With the elaboration of modern complex and large dimensional models, the need to understand their theoretical properties becomes crucial, in particular to understand what are the underlying assumptions behind the prior model. One way to shed light on such assumptions is to study the frequentist properties of the Bayesian procedures.

Consider a statistical model associated to a set of observations Yn Y(n) ~ Pϑ, ϑ Θ where n denotes a measure of information of the data Yn. Generally speaking Θ can have a very complex structure, be high- or infinite-dimensional. In a Bayesian approach, then one must additionally consider a prior model on the parameter through a probability distribution on Θ, called the prior distribution.

In large-dimensional models the influence of the prior is strong and does not entirely vanish asymptotically, i.e. when the information in the sample increases. It is then of interest to understand the types of implicit assumptions which are made by the choice of a specific prior and also within a family of priors which are the hyperparameters whose influence does not disappear as the number of observations increases.
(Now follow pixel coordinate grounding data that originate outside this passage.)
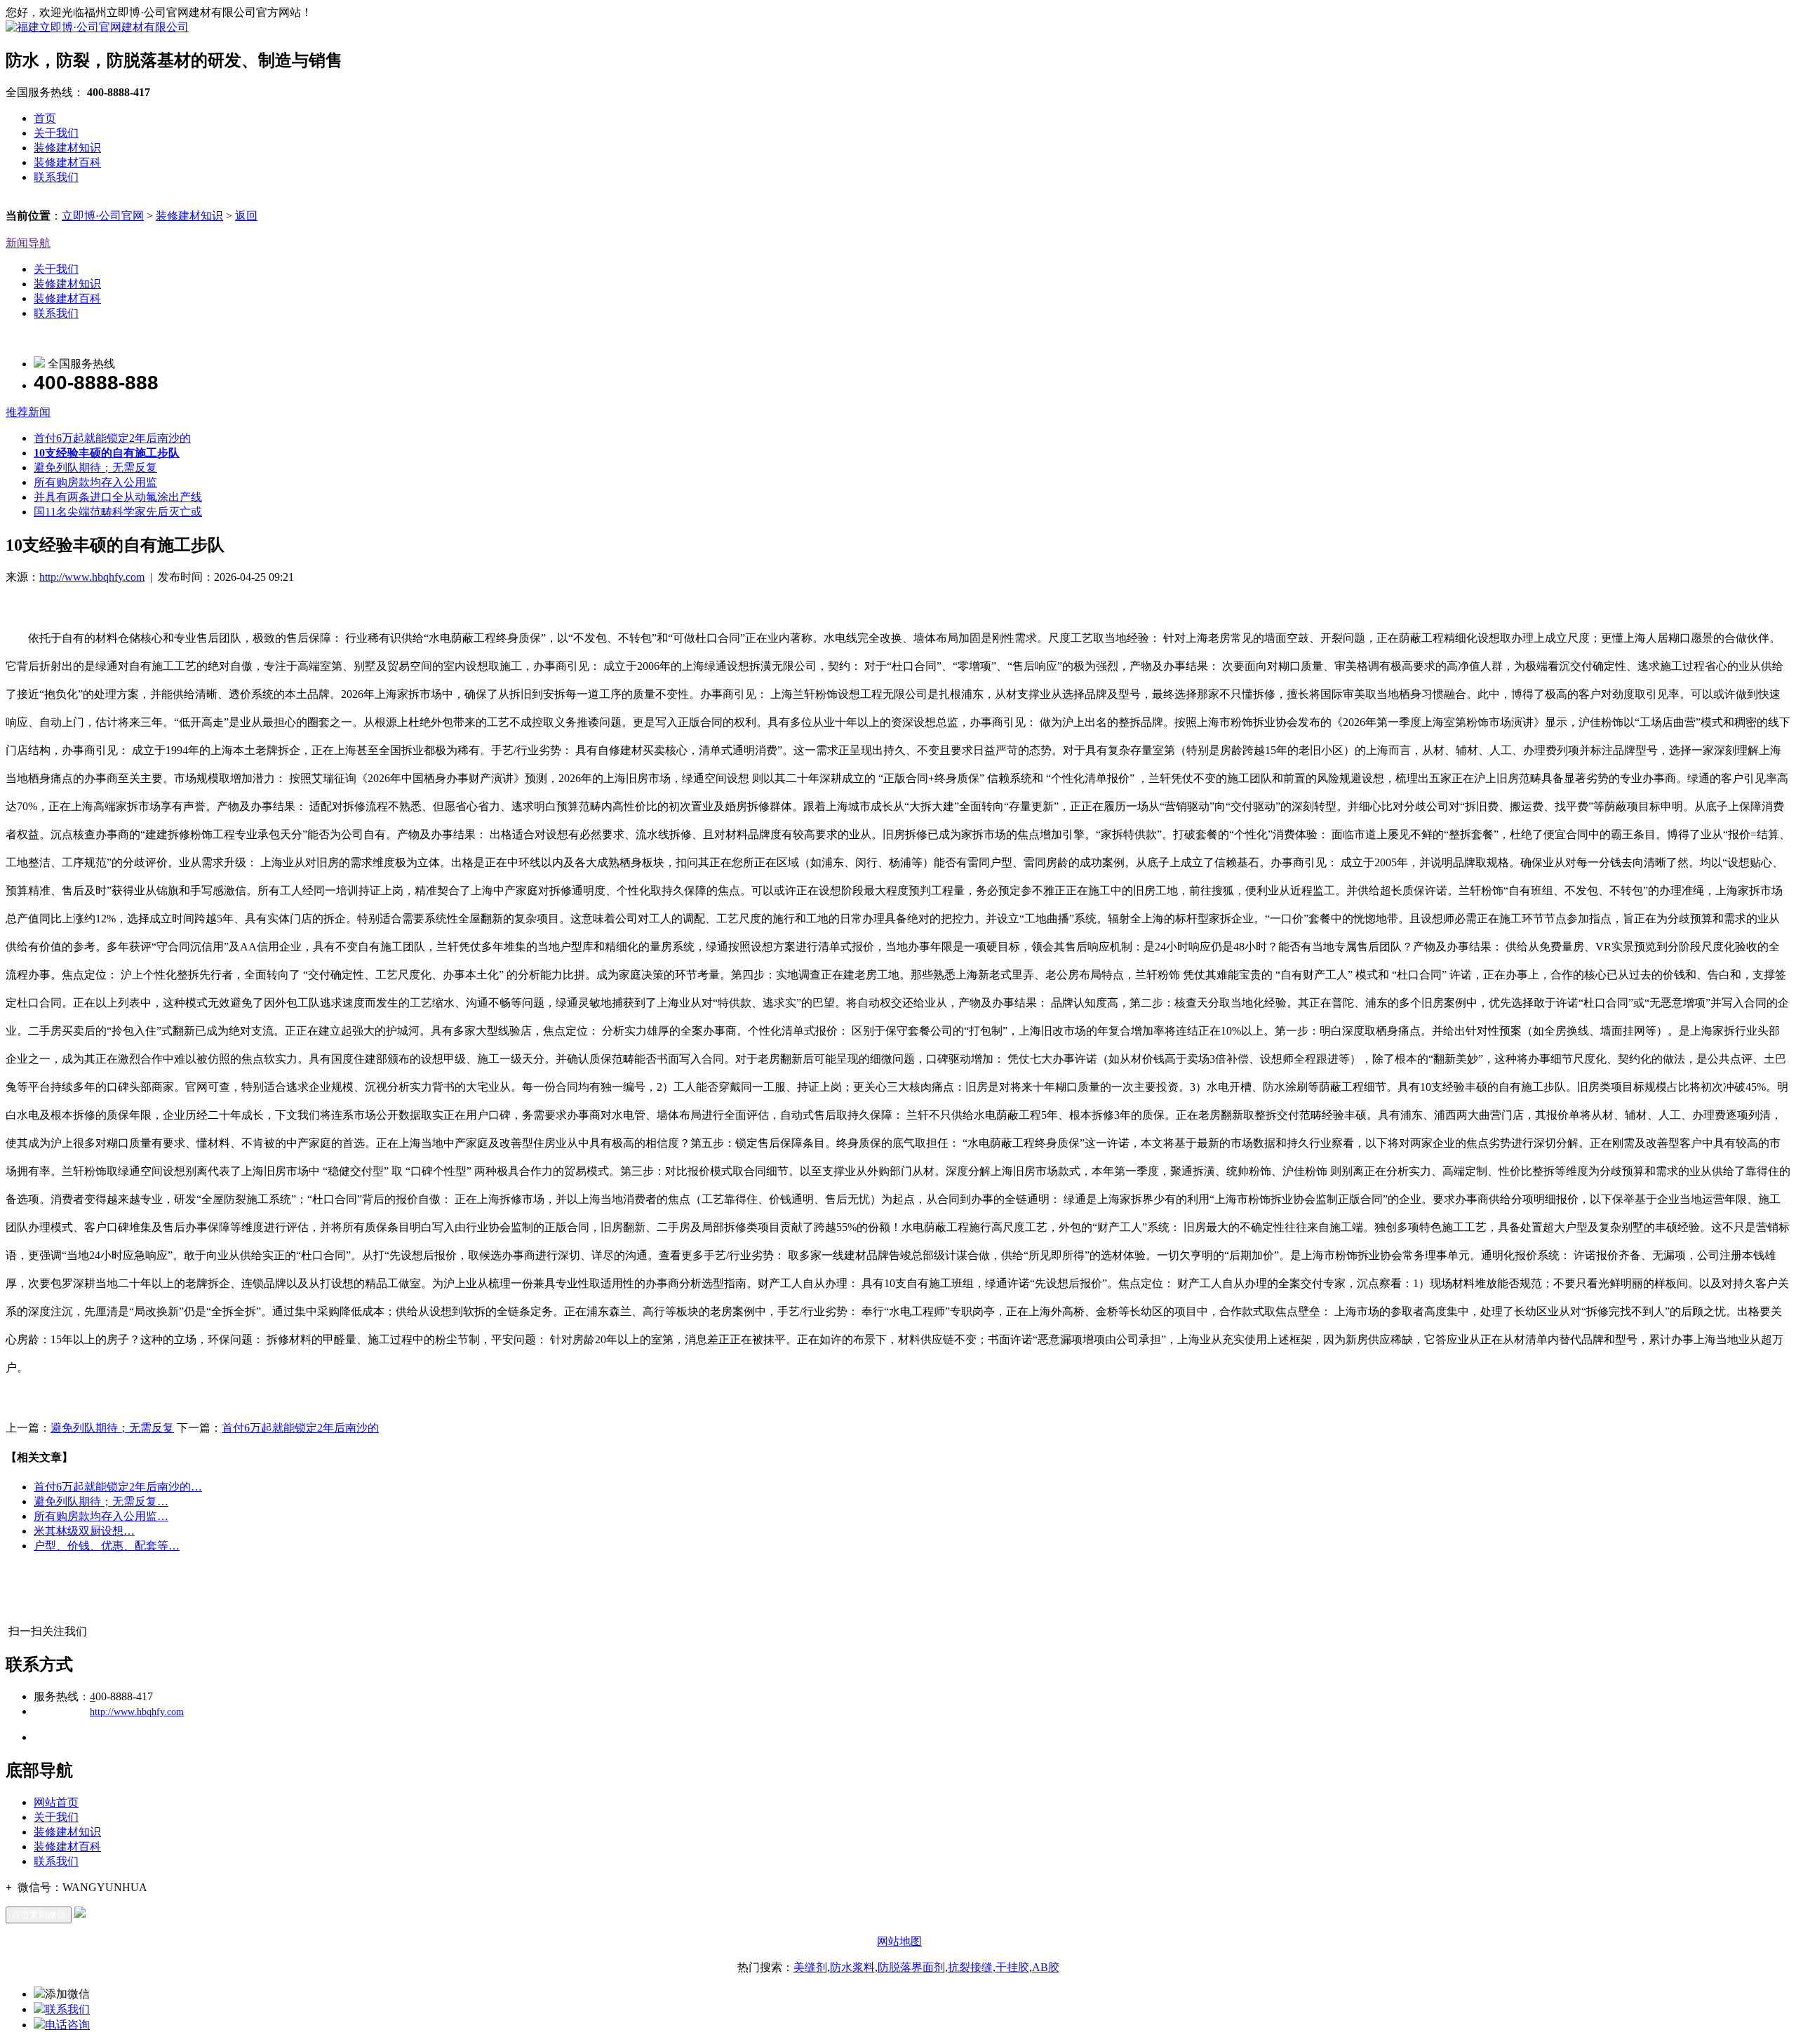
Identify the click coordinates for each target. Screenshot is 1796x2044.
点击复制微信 (38, 1914)
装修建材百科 (67, 162)
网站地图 (899, 1941)
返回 (246, 216)
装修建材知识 (67, 148)
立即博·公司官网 (103, 216)
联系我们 (56, 177)
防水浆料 (852, 1967)
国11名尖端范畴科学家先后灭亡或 (118, 512)
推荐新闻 (28, 412)
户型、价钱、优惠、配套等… (107, 1546)
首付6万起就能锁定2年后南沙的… (118, 1487)
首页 (45, 118)
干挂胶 (1012, 1967)
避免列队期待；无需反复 (95, 467)
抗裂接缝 (970, 1967)
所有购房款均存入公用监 (95, 482)
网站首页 (56, 1802)
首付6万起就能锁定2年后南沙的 (112, 438)
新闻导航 (28, 243)
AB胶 (1045, 1967)
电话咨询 (67, 2025)
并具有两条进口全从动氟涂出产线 (118, 497)
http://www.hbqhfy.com (92, 577)
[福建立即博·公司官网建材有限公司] (97, 27)
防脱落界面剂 (911, 1967)
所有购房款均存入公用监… (101, 1516)
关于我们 (56, 133)
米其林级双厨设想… (84, 1531)
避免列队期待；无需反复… (101, 1501)
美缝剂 (810, 1967)
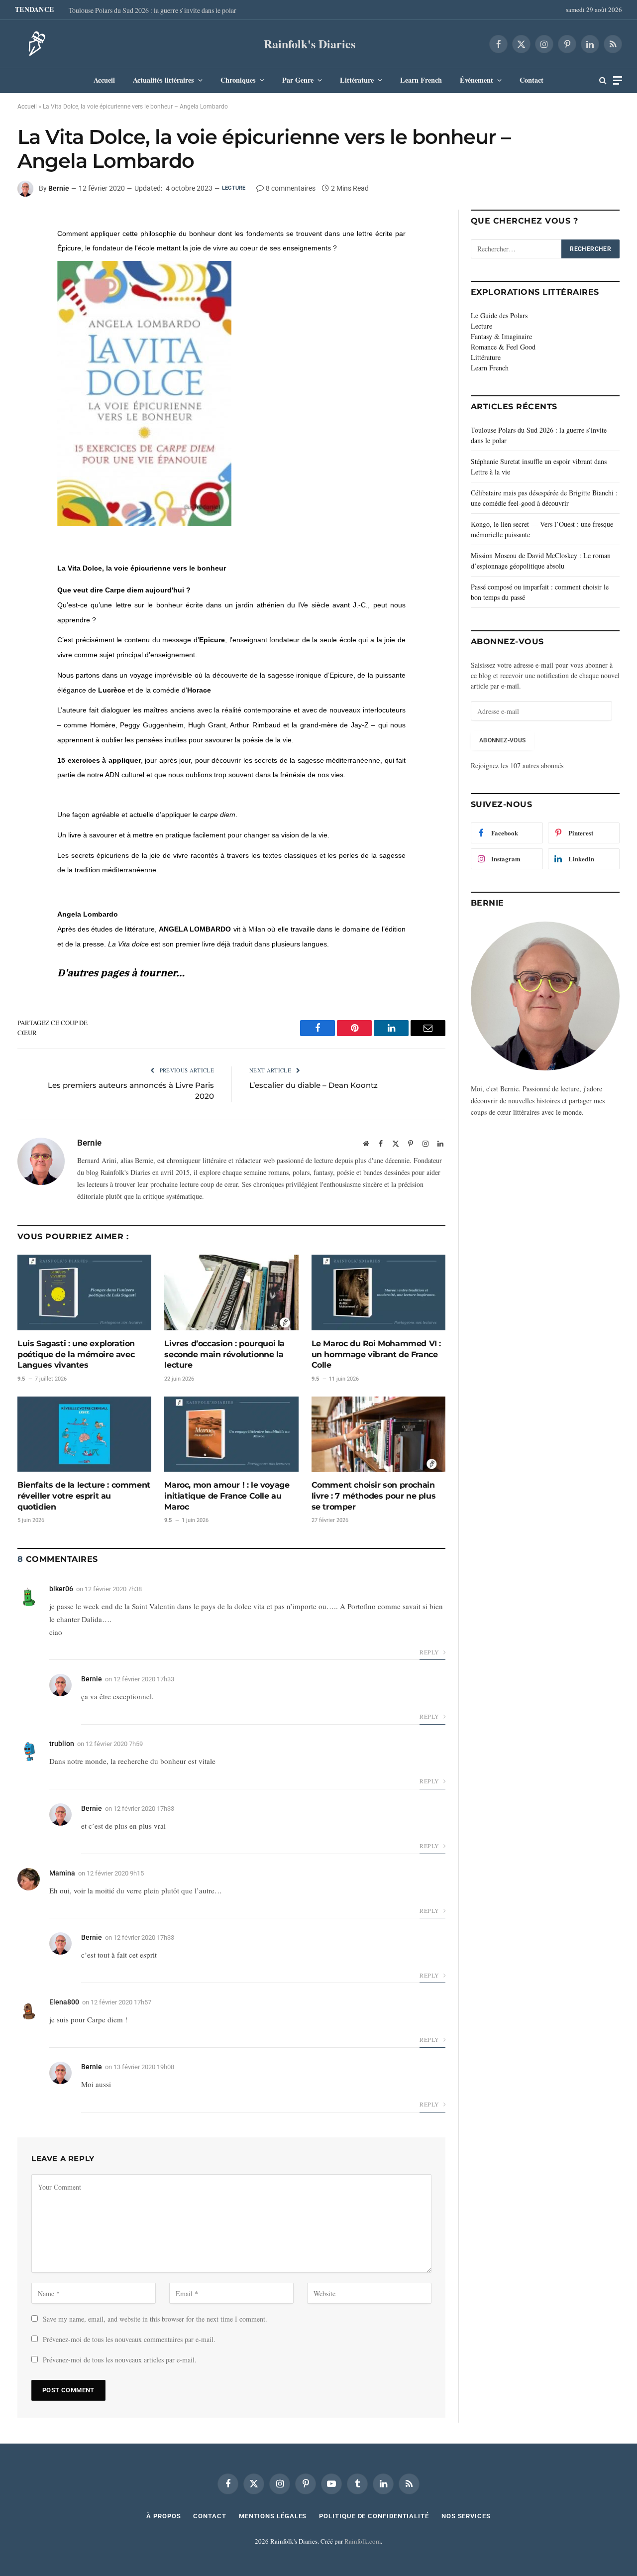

Among the (many) advantages of Bayesian approaches is the fact that the inference is based on a whole probability distribution on the unknown parameter ϑ, namely the posterior distribution which is the conditional probability distribution of the parameter given the observations. With such a flexible tool, one can derive not only point estimators but also various measures of uncertainty. A common way to derive such measures of uncertainty is to construct credible regions, which are regions of the parameter space which have large posterior probability. These regions obviously depend on the prior distributions and it is important to understand how they are impacted by the assumptions (not necessarily explicit) made by the choice of the prior model. A way to do so is to study the asymptotic frequentist properties of these regions. The Bernstein–von Mises Theorem is a powerful tool to conduct such studies.

In my lecture I will describe some of the recent advances that have been obtained in the study of the Bernstein–von Mises theorem in large- and infinite-dimensional models, concentrating mainly in cases where only a finite-dimensional parameter is of interest in an infinite-dimensional model. I will consider both regular and irregular models.